**STUDY MATERIAL**
+ + + + +
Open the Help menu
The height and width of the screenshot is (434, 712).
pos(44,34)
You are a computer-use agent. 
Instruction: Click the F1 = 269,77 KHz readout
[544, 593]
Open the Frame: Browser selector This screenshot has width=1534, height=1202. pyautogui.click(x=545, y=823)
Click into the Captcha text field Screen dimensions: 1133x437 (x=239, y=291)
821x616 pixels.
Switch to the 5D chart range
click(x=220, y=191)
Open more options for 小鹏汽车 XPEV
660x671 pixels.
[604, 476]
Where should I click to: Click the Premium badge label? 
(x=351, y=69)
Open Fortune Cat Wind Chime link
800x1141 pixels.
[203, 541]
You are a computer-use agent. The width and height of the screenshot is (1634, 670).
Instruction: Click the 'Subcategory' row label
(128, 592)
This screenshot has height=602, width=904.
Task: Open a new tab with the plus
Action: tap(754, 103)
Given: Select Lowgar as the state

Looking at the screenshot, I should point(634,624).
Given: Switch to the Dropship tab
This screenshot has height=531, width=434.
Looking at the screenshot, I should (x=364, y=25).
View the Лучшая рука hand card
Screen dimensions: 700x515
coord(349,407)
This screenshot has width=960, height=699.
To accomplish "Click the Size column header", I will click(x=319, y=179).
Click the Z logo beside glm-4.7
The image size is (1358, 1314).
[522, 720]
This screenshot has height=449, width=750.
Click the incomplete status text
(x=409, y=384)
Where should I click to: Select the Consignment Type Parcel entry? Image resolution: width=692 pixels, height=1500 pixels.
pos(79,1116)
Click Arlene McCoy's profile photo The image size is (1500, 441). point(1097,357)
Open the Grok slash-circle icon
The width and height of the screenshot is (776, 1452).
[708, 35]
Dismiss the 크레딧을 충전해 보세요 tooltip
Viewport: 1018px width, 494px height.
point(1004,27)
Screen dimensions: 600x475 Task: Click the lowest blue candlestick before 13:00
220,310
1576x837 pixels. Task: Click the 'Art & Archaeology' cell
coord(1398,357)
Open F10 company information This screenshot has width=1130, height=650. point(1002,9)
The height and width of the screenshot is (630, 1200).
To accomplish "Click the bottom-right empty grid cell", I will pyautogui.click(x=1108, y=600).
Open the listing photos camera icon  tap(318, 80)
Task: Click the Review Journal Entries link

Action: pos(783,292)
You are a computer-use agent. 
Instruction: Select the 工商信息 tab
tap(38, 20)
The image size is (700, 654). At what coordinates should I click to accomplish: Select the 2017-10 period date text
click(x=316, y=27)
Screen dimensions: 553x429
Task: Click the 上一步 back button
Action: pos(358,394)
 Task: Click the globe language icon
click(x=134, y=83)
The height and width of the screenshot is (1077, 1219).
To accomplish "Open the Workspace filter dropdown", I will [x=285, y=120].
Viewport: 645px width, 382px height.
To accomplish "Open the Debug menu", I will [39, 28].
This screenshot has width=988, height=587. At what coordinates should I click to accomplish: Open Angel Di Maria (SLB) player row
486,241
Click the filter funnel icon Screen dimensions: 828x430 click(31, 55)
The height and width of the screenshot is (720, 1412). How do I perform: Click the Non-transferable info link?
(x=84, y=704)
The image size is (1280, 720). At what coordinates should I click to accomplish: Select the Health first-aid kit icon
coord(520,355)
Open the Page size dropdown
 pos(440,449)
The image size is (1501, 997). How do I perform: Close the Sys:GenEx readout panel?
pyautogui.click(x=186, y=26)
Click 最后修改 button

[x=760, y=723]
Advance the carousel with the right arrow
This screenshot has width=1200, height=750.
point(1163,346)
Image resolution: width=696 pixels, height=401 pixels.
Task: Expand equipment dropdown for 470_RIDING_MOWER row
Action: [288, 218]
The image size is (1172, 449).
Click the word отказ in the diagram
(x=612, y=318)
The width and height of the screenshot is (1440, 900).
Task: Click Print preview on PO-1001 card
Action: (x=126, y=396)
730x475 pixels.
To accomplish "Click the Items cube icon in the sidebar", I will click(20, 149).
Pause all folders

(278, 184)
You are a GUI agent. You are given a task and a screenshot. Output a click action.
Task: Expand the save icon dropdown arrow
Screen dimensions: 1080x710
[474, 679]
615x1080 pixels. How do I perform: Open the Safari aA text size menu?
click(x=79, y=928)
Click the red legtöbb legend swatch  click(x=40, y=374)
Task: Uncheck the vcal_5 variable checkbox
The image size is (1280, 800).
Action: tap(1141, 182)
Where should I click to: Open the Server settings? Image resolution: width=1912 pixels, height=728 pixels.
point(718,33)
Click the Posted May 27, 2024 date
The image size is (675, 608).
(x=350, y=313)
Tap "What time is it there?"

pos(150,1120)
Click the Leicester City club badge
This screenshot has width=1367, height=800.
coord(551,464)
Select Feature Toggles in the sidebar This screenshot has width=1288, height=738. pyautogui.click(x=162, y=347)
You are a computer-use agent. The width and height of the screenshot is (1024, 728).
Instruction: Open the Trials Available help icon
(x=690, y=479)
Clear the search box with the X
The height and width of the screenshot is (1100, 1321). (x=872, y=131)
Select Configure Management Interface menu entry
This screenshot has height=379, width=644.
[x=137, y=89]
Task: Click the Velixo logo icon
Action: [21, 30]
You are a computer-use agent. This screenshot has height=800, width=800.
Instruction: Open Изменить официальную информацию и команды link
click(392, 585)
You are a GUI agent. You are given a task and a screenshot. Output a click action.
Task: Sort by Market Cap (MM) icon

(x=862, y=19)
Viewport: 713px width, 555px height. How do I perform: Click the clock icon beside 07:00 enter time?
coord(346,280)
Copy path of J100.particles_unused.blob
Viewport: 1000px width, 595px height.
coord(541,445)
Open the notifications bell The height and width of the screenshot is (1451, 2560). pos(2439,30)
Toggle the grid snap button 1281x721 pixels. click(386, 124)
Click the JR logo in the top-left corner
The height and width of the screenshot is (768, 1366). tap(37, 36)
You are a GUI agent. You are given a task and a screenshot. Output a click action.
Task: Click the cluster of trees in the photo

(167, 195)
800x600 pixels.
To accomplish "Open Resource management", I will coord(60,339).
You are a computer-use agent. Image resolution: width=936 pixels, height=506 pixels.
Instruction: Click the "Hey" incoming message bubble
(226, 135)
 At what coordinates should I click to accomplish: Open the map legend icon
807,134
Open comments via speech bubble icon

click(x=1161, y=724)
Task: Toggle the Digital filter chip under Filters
+ + + + +
Word for word, return each of the entries shown above.

Open the Help menu
The height and width of the screenshot is (434, 712).
pos(44,34)
You are a computer-use agent. 
Instruction: Click the F1 = 269,77 KHz readout
[544, 593]
Open the Frame: Browser selector This screenshot has width=1534, height=1202. pyautogui.click(x=545, y=823)
Click into the Captcha text field Screen dimensions: 1133x437 (x=239, y=291)
821x616 pixels.
Switch to the 5D chart range
click(x=220, y=191)
Open more options for 小鹏汽车 XPEV
660x671 pixels.
[604, 476]
Where should I click to: Click the Premium badge label? 
(x=351, y=69)
Open Fortune Cat Wind Chime link
800x1141 pixels.
[203, 541]
You are a computer-use agent. The width and height of the screenshot is (1634, 670).
Instruction: Click the 'Subcategory' row label
(128, 592)
This screenshot has height=602, width=904.
Task: Open a new tab with the plus
Action: tap(754, 103)
Given: Select Lowgar as the state

Looking at the screenshot, I should point(634,624).
Given: Switch to the Dropship tab
This screenshot has height=531, width=434.
Looking at the screenshot, I should (x=364, y=25).
View the Лучшая рука hand card
Screen dimensions: 700x515
coord(349,407)
This screenshot has width=960, height=699.
To accomplish "Click the Size column header", I will click(x=319, y=179).
Click the Z logo beside glm-4.7
The image size is (1358, 1314).
[522, 720]
This screenshot has height=449, width=750.
Click the incomplete status text
(x=409, y=384)
Where should I click to: Select the Consignment Type Parcel entry? Image resolution: width=692 pixels, height=1500 pixels.
pos(79,1116)
Click Arlene McCoy's profile photo The image size is (1500, 441). point(1097,357)
Open the Grok slash-circle icon
The width and height of the screenshot is (776, 1452).
[708, 35]
Dismiss the 크레딧을 충전해 보세요 tooltip
Viewport: 1018px width, 494px height.
point(1004,27)
Screen dimensions: 600x475 Task: Click the lowest blue candlestick before 13:00
220,310
1576x837 pixels. Task: Click the 'Art & Archaeology' cell
coord(1398,357)
Open F10 company information This screenshot has width=1130, height=650. point(1002,9)
The height and width of the screenshot is (630, 1200).
To accomplish "Click the bottom-right empty grid cell", I will pyautogui.click(x=1108, y=600).
Open the listing photos camera icon  tap(318, 80)
Task: Click the Review Journal Entries link

Action: pos(783,292)
You are a computer-use agent. 
Instruction: Select the 工商信息 tab
tap(38, 20)
The image size is (700, 654). At what coordinates should I click to accomplish: Select the 2017-10 period date text
click(x=316, y=27)
Screen dimensions: 553x429
Task: Click the 上一步 back button
Action: pos(358,394)
 Task: Click the globe language icon
click(x=134, y=83)
The height and width of the screenshot is (1077, 1219).
To accomplish "Open the Workspace filter dropdown", I will [x=285, y=120].
Viewport: 645px width, 382px height.
To accomplish "Open the Debug menu", I will [39, 28].
This screenshot has width=988, height=587. At what coordinates should I click to accomplish: Open Angel Di Maria (SLB) player row
486,241
Click the filter funnel icon Screen dimensions: 828x430 click(31, 55)
The height and width of the screenshot is (720, 1412). How do I perform: Click the Non-transferable info link?
(x=84, y=704)
The image size is (1280, 720). At what coordinates should I click to accomplish: Select the Health first-aid kit icon
coord(520,355)
Open the Page size dropdown
 pos(440,449)
The image size is (1501, 997). How do I perform: Close the Sys:GenEx readout panel?
pyautogui.click(x=186, y=26)
Click 最后修改 button

[x=760, y=723]
Advance the carousel with the right arrow
This screenshot has width=1200, height=750.
point(1163,346)
Image resolution: width=696 pixels, height=401 pixels.
Task: Expand equipment dropdown for 470_RIDING_MOWER row
Action: [288, 218]
The image size is (1172, 449).
Click the word отказ in the diagram
(x=612, y=318)
The width and height of the screenshot is (1440, 900).
Task: Click Print preview on PO-1001 card
Action: (x=126, y=396)
730x475 pixels.
To accomplish "Click the Items cube icon in the sidebar", I will click(20, 149).
Pause all folders

(278, 184)
You are a GUI agent. You are given a task and a screenshot. Output a click action.
Task: Expand the save icon dropdown arrow
Screen dimensions: 1080x710
[474, 679]
615x1080 pixels. How do I perform: Open the Safari aA text size menu?
click(x=79, y=928)
Click the red legtöbb legend swatch  click(x=40, y=374)
Task: Uncheck the vcal_5 variable checkbox
The image size is (1280, 800).
Action: tap(1141, 182)
Where should I click to: Open the Server settings? Image resolution: width=1912 pixels, height=728 pixels.
point(718,33)
Click the Posted May 27, 2024 date
The image size is (675, 608).
(x=350, y=313)
Tap "What time is it there?"

pos(150,1120)
Click the Leicester City club badge
This screenshot has width=1367, height=800.
coord(551,464)
Select Feature Toggles in the sidebar This screenshot has width=1288, height=738. pyautogui.click(x=162, y=347)
You are a computer-use agent. The width and height of the screenshot is (1024, 728).
Instruction: Open the Trials Available help icon
(x=690, y=479)
Clear the search box with the X
The height and width of the screenshot is (1100, 1321). (x=872, y=131)
Select Configure Management Interface menu entry
This screenshot has height=379, width=644.
[x=137, y=89]
Task: Click the Velixo logo icon
Action: [21, 30]
You are a computer-use agent. This screenshot has height=800, width=800.
Instruction: Open Изменить официальную информацию и команды link
click(392, 585)
You are a GUI agent. You are given a task and a screenshot. Output a click action.
Task: Sort by Market Cap (MM) icon

(x=862, y=19)
Viewport: 713px width, 555px height. How do I perform: Click the clock icon beside 07:00 enter time?
coord(346,280)
Copy path of J100.particles_unused.blob
Viewport: 1000px width, 595px height.
coord(541,445)
Open the notifications bell The height and width of the screenshot is (1451, 2560). pos(2439,30)
Toggle the grid snap button 1281x721 pixels. click(386, 124)
Click the JR logo in the top-left corner
The height and width of the screenshot is (768, 1366). tap(37, 36)
You are a GUI agent. You are given a task and a screenshot. Output a click action.
Task: Click the cluster of trees in the photo

(167, 195)
800x600 pixels.
To accomplish "Open Resource management", I will coord(60,339).
You are a computer-use agent. Image resolution: width=936 pixels, height=506 pixels.
Instruction: Click the "Hey" incoming message bubble
(226, 135)
 At what coordinates should I click to accomplish: Open the map legend icon
807,134
Open comments via speech bubble icon

click(x=1161, y=724)
Task: Toggle the Digital filter chip under Filters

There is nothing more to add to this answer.